We did the dishes, at the end of which I used a hook shot to launch an SOS pad at the wastebasket. My shot was going long but Faith reached out with her right hand and slammed it into the basket with an authoritative alley-oop flourish. “You get the assist,” she said, pointing at me as if we were on a basketball court.

“I think I should go home tonight,” I said.

Faith said she understood.

We kissed good night in a perfunctory way. I drove home unhappy and confused and wishing my Ferrari had an automatic transmission so I could spend less time shifting and more time feeling sorry for myself.

*   *   *

It was strange that I didn't throw up before our Tuesday-night game with Washington. That happens two or three times a season but never before home games, where the pressure is greater than it is on the road. I also didn't play very well but we won 7–4, which is all that counts. Quig and Cam had a busy night. That's because the more Gaston Deveau scores—and that's a lot since he moved to center—the more he gets hammered by opposing checkers and goons. The tactic is as old and as primitive as the game, but a lot of time you see another team's fourth-liners, fringe players, sent out to rough up a scorer. Washington's Drew Campbell, a spare part who's lucky to be in the lineup, started hacking at Gaston early in the game. The theory here is that if Gaston retaliates and both players get sent to the penalty box, then our team loses its number two scorer and all the Caps lose is a no-talent stiff. Worse, if the refs catch only Gaston retaliating and don't see the original infraction—and that happens a lot—then Washington gets a power play. Someone had to stop it and that someone was Quigley. It was worth the instigator penalty to watch Quig drop Campbell with a two-punch combo—
Splat! Splat!
—you could probably hear in row 15. The guys on our bench were standing up pounding their sticks on the boards—the age-old hockey players' applause—when Quig effectively won us the game by challenging the Washington bench. He skated over to within ten feet of the bench and used both hands in a gesture that said, “Come on. Who's next?” There were no takers. And there was no one hassling Gaston for the rest of the game. Set the price high enough and no one will pay it. I don't know where our team would be without Kevin Quigley. Out of the playoff run probably. That's why I was shocked by what happened a few weeks later in Detroit.

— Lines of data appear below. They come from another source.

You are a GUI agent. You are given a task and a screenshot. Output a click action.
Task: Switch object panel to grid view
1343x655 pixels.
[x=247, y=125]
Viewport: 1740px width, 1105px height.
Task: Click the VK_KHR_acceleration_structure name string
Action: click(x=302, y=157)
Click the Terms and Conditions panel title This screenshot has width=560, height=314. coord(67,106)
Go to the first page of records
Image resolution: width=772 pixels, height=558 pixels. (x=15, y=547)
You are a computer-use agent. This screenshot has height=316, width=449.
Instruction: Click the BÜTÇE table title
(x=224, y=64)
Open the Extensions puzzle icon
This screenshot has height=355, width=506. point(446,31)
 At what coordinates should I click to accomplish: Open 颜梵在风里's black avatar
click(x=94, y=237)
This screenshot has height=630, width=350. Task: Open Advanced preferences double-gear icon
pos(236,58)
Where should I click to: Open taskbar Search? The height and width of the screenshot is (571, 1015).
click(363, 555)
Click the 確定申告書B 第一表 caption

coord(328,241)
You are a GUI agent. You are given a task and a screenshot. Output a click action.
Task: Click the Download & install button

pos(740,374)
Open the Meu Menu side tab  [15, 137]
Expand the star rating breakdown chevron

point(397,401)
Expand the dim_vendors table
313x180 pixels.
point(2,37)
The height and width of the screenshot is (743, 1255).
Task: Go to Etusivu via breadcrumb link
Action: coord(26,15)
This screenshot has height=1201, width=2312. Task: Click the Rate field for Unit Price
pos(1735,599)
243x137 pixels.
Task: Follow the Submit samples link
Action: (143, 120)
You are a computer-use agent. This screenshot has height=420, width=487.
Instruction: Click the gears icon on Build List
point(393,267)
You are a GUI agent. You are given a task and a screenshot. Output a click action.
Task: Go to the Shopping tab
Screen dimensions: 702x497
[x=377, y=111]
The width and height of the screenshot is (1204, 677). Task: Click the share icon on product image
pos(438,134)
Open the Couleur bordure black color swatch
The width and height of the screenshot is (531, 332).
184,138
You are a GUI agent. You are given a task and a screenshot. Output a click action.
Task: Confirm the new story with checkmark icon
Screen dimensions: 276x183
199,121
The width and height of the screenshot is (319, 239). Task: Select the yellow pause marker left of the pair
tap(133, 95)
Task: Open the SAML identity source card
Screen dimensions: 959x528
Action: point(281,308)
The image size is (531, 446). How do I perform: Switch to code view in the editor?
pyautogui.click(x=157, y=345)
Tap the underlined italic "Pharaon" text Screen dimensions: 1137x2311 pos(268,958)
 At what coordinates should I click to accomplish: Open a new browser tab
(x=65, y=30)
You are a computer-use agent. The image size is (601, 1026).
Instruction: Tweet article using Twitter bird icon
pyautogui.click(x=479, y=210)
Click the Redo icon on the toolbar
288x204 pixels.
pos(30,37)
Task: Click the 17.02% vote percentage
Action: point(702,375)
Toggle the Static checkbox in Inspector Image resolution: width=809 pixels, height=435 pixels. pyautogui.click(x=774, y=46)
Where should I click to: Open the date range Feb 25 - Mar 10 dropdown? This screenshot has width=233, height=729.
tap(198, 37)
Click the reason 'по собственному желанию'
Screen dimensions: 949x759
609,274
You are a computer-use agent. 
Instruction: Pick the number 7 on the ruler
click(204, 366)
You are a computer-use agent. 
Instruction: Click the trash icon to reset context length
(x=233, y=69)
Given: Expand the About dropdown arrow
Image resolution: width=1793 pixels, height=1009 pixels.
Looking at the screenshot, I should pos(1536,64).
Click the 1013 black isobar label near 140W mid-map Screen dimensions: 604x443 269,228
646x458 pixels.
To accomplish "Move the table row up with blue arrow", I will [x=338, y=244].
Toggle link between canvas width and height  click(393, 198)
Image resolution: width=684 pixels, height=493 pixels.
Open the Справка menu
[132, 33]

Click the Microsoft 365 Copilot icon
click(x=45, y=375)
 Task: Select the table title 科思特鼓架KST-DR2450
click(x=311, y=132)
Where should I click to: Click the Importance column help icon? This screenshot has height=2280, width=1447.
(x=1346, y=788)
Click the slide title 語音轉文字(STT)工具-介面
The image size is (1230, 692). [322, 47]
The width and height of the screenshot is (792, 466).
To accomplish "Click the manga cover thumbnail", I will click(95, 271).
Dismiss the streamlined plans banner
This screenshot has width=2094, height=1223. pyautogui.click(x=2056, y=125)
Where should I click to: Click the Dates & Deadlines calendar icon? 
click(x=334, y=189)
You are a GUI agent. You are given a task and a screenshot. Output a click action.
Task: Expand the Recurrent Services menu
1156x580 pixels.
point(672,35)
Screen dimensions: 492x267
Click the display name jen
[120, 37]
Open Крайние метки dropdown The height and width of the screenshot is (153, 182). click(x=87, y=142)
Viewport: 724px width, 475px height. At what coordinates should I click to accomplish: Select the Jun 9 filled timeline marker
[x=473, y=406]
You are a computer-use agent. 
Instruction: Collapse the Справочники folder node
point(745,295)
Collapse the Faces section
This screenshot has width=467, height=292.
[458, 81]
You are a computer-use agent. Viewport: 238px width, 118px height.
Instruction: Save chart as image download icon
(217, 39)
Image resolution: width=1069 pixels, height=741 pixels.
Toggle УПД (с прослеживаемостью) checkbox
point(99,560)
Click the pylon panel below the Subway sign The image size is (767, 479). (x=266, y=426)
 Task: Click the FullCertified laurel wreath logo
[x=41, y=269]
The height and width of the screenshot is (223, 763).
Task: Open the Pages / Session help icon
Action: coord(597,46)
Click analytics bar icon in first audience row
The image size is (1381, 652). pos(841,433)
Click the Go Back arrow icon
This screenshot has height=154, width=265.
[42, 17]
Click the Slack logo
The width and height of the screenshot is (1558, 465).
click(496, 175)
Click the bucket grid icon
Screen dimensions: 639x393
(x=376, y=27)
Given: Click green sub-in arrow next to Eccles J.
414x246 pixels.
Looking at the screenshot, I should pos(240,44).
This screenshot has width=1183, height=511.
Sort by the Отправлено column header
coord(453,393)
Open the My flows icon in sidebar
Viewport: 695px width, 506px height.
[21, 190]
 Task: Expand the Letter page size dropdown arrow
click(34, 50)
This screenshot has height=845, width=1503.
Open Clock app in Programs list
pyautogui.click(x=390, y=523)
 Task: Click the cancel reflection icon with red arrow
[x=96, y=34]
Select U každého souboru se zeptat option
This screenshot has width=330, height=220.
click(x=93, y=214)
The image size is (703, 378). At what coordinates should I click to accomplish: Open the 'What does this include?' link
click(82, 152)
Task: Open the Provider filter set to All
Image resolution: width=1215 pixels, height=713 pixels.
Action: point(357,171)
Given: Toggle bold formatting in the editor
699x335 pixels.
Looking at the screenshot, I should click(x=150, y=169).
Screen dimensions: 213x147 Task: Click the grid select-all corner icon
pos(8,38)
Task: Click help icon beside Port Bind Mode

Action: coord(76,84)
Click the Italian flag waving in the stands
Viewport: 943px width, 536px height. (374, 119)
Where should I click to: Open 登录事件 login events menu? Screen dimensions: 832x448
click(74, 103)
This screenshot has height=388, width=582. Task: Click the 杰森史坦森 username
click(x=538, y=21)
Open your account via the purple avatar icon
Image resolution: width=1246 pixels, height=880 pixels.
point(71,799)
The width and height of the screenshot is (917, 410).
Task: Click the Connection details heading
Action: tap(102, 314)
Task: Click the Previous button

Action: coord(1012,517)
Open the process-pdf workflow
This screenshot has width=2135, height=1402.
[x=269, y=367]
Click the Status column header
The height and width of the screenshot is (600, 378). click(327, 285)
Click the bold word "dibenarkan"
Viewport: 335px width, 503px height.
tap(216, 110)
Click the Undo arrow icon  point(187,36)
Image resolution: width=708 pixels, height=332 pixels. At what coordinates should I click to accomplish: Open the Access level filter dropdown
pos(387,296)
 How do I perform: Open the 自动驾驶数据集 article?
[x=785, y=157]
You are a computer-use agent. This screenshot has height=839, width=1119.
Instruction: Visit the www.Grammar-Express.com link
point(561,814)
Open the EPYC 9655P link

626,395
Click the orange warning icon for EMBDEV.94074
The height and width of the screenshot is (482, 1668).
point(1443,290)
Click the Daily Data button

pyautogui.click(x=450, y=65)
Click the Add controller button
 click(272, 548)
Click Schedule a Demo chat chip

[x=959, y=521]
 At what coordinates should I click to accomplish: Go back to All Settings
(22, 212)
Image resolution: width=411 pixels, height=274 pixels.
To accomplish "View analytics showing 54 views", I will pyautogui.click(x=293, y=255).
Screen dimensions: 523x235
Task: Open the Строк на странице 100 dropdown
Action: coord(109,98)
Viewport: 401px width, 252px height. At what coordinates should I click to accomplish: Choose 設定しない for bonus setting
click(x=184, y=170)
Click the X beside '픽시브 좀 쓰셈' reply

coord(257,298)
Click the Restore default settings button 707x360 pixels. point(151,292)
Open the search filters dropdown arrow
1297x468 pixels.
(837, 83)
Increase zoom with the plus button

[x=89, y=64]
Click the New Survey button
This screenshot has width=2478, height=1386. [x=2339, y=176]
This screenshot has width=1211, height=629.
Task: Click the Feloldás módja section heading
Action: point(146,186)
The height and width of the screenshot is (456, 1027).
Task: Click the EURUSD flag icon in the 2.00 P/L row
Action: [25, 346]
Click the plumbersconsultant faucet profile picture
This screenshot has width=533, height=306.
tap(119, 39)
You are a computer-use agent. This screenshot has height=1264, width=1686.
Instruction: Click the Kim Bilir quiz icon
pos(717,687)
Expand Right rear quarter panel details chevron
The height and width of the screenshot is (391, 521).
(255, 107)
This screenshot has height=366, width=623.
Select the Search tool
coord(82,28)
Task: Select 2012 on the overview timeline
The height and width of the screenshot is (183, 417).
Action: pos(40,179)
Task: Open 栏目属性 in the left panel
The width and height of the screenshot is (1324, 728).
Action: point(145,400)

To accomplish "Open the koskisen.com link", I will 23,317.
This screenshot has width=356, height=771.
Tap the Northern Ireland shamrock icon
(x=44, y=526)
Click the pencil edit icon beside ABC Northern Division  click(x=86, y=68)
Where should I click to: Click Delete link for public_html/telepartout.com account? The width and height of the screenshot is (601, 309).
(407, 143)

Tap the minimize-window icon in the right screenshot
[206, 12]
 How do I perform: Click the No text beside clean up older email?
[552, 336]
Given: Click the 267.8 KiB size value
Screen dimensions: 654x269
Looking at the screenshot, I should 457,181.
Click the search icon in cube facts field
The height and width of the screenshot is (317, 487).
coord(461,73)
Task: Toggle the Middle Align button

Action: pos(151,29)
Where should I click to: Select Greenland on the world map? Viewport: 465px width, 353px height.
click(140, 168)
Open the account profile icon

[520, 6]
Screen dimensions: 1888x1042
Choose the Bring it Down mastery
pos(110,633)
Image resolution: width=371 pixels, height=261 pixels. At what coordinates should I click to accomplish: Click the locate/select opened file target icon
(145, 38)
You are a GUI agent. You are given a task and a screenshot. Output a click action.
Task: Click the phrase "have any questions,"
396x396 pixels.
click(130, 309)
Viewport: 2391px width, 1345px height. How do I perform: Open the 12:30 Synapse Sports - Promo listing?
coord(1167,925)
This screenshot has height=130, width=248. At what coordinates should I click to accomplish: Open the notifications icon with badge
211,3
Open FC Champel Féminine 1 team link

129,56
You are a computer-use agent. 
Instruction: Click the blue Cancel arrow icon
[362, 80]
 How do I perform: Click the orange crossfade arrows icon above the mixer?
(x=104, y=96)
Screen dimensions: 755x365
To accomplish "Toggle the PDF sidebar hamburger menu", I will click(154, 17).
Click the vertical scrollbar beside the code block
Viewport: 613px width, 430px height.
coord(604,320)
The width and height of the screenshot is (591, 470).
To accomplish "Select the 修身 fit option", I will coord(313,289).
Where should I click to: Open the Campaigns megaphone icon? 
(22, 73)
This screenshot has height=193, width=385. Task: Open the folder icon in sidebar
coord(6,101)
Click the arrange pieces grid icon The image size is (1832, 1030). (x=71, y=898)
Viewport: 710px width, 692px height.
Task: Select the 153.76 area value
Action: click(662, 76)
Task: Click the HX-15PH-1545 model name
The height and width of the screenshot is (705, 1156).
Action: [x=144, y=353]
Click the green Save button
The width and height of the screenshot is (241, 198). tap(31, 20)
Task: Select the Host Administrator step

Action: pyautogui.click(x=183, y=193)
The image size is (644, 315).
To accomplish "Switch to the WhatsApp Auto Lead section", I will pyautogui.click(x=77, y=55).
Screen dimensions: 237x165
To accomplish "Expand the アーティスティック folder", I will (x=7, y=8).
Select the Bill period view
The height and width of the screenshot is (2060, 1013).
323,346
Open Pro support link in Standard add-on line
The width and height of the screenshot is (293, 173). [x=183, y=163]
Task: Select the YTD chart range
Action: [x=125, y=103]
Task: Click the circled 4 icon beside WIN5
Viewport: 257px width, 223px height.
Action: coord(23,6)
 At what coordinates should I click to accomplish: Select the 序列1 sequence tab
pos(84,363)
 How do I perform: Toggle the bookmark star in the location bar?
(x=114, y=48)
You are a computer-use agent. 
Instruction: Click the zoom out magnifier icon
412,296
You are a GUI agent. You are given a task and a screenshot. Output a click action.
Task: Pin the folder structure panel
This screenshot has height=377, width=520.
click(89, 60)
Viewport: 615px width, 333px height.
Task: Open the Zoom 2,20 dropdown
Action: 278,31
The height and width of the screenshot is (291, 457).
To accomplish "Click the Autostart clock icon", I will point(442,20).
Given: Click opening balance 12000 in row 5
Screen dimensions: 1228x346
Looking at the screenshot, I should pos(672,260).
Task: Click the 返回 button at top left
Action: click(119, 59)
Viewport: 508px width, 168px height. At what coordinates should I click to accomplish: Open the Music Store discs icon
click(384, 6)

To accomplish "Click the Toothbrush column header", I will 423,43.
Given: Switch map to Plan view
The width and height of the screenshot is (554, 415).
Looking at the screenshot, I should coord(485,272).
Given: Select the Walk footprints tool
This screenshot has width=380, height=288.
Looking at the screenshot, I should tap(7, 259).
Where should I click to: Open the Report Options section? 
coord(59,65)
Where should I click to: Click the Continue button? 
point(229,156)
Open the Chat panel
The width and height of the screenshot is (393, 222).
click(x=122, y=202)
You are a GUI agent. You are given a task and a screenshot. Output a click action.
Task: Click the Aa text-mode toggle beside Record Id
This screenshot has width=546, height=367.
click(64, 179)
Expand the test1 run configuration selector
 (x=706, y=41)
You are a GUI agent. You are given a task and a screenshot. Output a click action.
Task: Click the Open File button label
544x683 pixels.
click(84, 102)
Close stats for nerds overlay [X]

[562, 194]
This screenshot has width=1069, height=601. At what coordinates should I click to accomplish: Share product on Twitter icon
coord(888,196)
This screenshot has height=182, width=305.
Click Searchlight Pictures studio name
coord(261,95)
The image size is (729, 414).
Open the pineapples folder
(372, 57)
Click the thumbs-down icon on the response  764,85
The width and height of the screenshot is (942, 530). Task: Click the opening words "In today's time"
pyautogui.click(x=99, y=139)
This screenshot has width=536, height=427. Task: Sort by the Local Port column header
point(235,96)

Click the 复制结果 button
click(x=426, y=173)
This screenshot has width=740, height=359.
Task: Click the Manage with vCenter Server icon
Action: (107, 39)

We played in a sold-out and screaming Joe Louis Arena and won 3–2. I had thirty saves, twelve of them in the last period, when we were just hanging on and the Detroit crowd—one of the greatest in hockey—was in full roar. Packy liked Gaston at center so much that he moved Taki to right wing. Quig's line was on the ice late in the game when I smothered a puck with my catching hand and the Red Wings' Bobby LaForrest whacked me with his stick on the back of my glove trying to get me to cough up the puck. The ref didn't whistle a penalty, probably because we were in the late stages of a close game. Refs say they don't officiate the clock or the score. Refs lie. Hockey's Code requires that an opposing player taking liberties with a goaltender has to answer for his crime, so I wasn't surprised to see Quigley skate over to LaForrest. I was surprised when all Quig did was point to the scoreboard and tell LaForrest, “You're not worth taking a penalty on.” I've seen Quig beat the shit out of guys for less—close score or no close score. It was a very un-Quigley-like thing to do. I filed it in my memory.

I didn't see Faith when we got back to Boston, partly because she was getting ready for her last semester of med school and partly because we had back-to-back games. We beat L.A. 5–0 at the Garden on Saturday afternoon. That was my fifth shutout of the season and I was starting to think I might have a shot at playing in the All-Star Game in early February. In another surprise move, no doubt dictated by the Mad Hatter, Kent Wilson started Sunday at the Garden against the Islanders, and the boy wonder got blown out 5–4. I thought Wilson might get sent down but he was still around at Monday's practice. And now he had an official nameplate above his locker.

Rinky started at Washington, where he lost a 1–0 heartache, and I had a comparatively easy seventeen-save game in our 5–2 home win over Ottawa. Then it started to unravel.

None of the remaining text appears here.